Detecting the gravitational wave background from primordial black hole dark matter

TL;DR

This paper models the stochastic gravitational-wave background from primordial black hole dark matter, showing it could be detected by future space interferometers and pulsar timing arrays, and distinguishes it from other sources.

Contribution

It provides a comprehensive calculation of the gravitational-wave background from PBH dark matter, considering effects like eccentricity, velocities, mass distribution, and clustering, and discusses detection prospects.

Findings

LISA can potentially detect the PBH gravitational-wave background.

Current PTA constraints exclude broad-mass PBH models over three decades.

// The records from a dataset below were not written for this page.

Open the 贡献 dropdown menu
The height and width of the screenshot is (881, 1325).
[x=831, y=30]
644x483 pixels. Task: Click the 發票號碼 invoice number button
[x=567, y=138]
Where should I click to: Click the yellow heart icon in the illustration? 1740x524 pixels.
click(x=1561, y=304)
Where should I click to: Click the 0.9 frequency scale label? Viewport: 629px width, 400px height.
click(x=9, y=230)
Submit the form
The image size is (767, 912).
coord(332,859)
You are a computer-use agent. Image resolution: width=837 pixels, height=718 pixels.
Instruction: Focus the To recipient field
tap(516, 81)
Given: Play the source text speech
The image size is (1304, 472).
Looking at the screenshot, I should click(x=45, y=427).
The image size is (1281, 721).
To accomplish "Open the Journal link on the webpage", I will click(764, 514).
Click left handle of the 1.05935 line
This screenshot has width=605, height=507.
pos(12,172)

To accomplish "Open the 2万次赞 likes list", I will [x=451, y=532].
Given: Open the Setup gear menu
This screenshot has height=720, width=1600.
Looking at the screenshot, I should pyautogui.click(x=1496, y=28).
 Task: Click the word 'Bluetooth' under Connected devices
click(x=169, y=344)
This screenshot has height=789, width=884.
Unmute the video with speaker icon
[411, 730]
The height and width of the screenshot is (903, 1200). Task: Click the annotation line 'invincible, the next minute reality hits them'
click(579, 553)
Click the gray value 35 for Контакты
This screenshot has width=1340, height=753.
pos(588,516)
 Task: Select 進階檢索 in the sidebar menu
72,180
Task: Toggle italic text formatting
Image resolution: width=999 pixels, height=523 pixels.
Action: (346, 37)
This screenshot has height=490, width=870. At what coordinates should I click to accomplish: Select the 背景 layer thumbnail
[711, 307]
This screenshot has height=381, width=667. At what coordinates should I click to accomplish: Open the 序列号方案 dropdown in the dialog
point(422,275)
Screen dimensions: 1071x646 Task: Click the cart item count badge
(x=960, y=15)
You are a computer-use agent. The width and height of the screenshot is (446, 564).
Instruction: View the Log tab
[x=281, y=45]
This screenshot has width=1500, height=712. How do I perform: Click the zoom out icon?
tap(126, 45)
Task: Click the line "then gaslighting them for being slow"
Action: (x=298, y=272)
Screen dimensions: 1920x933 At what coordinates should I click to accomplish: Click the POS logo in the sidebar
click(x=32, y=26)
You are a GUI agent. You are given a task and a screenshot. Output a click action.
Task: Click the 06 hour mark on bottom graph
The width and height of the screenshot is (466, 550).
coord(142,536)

The gravitational wave spectrum is enhanced by the PBH mass distribution width.

Abstract

The black hole merging rates inferred after the gravitational-wave detection by Advanced LIGO/VIRGO and the relatively high mass of the progenitors are consistent with models of dark matter made of massive primordial black holes (PBH). PBH binaries emit gravitational waves in a broad range of frequencies that will be probed by future space interferometers (LISA) and pulsar timing arrays (PTA). The amplitude of the stochastic gravitational-wave background expected for PBH dark matter is calculated taking into account various effects such as initial eccentricity of binaries, PBH velocities, mass distribution and clustering. It allows a detection by the LISA space interferometer, and possibly by the PTA of the SKA radio-telescope. Interestingly, one can distinguish this background from the one of non-primordial massive binaries through a specific frequency dependence, resulting from the maximal impact parameter of binaries formed by PBH capture, depending on the PBH velocity distribution and their clustering properties. Moreover, we find that the gravitational wave spectrum is boosted by the width of PBH mass distribution, compared with that of the monochromatic spectrum. The current PTA constraints already rule out broad-mass PBH models covering more than three decades of masses, but evading the microlensing and CMB constraints due to clustering.